Sur le vu des considérations qui précèdent, l’appel est admis. X _________ est
acquitté. Par conséquent, la décision sur réclamation rendue le 23 janvier 2025 par le
conseil communal de Grimisuat et l’amende de 200 fr. faisant l’objet du mandat de
répression portant la référence : STC ST / PRVC / CS du 21 novembre 2024 sont
annulées.
4.1 Eu égard à ce résultat, les frais de la présente procédure doivent être mis à la charge
du conseil communal de Grimisuat (cf. article 428 al. 1 CPP). Ils sont fixés, en tenant
compte, notamment, des principes de la couverture des frais et de l’équivalence des
prestations, à 500 fr. (articles 1 al. 2 let. c, 13 al. 1 et 2 et 22 let. f LTar) ;
4.2 La commune de Grimisuat, qui supporte ses frais d’intervention, devra également,
comme l’appelant obtient entièrement obtenu gain de cause, lui verser des dépens (art. 429
al. 1 let. a CPP). Sur le vu du travail effectué par son mandataire, qui a principalement
consisté en la lecture du dossier et en la rédaction du recours de droit administratif du
14 février 2025, le montant de 800 fr. réclamé par cet avocat est parfaitement correct (cf.

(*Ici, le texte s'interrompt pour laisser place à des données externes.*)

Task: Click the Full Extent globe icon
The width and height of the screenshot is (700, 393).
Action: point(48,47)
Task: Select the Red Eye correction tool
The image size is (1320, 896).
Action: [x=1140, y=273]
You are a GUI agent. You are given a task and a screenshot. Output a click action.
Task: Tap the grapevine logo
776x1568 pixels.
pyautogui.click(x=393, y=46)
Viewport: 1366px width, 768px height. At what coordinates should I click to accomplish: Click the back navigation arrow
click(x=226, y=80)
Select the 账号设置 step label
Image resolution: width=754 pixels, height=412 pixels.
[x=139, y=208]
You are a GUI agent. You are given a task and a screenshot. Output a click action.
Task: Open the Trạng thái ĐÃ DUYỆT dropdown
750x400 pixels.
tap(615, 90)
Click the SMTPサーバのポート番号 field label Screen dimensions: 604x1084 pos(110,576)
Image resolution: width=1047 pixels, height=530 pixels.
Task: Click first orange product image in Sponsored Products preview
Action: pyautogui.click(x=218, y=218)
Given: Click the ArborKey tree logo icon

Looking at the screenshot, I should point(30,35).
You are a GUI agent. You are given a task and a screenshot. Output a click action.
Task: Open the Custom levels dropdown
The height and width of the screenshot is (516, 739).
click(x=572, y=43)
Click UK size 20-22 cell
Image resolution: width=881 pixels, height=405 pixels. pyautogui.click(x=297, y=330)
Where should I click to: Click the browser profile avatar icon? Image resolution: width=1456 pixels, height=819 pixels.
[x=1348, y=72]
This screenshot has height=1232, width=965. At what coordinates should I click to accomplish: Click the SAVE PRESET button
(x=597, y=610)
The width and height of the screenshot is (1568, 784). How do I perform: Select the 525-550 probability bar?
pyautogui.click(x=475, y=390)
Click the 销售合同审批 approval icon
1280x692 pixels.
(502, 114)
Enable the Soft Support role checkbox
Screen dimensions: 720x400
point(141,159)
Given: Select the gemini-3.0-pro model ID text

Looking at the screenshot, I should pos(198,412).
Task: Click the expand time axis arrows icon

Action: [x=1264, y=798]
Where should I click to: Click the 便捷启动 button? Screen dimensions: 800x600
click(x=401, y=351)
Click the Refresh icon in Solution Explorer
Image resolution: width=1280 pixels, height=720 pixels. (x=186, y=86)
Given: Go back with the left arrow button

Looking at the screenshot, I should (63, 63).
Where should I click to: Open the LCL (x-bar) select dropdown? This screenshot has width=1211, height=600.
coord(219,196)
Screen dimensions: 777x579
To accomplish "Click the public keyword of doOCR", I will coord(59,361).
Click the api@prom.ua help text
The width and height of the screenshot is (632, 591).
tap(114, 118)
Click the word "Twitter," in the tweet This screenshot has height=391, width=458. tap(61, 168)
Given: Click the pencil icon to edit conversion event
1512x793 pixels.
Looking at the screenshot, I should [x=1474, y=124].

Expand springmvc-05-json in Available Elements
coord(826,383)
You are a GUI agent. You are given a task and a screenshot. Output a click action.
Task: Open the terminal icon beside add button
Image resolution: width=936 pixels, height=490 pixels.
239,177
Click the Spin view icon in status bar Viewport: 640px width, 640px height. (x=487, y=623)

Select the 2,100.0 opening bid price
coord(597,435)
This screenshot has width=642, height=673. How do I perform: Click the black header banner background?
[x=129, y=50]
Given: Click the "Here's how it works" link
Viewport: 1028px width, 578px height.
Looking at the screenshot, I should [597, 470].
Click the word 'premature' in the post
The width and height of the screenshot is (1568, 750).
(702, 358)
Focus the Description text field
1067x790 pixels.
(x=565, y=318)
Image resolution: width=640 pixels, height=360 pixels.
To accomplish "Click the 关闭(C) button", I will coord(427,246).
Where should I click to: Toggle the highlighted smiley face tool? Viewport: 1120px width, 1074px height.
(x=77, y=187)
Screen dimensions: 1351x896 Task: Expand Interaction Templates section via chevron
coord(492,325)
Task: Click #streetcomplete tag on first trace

articles 27 al. 1 et 36 al. 1 let. k LTar) et peut donc être alloué. La Commune de Grimisuat
versera ainsi à X _________ une indemnité de 800 fr. (TVA et débours compris) à titre
de dépens.
Prononce
L’appel est admis.
X _________ est acquitté.
Les frais, par 500 fr., sont mis à la charge de la commune de Grimisuat.
La commune de Grimisuat, qui supporte ses frais d’intervention, versera en outre à
X _________ une indemnité de 800 fr. allouée à titre de dépens.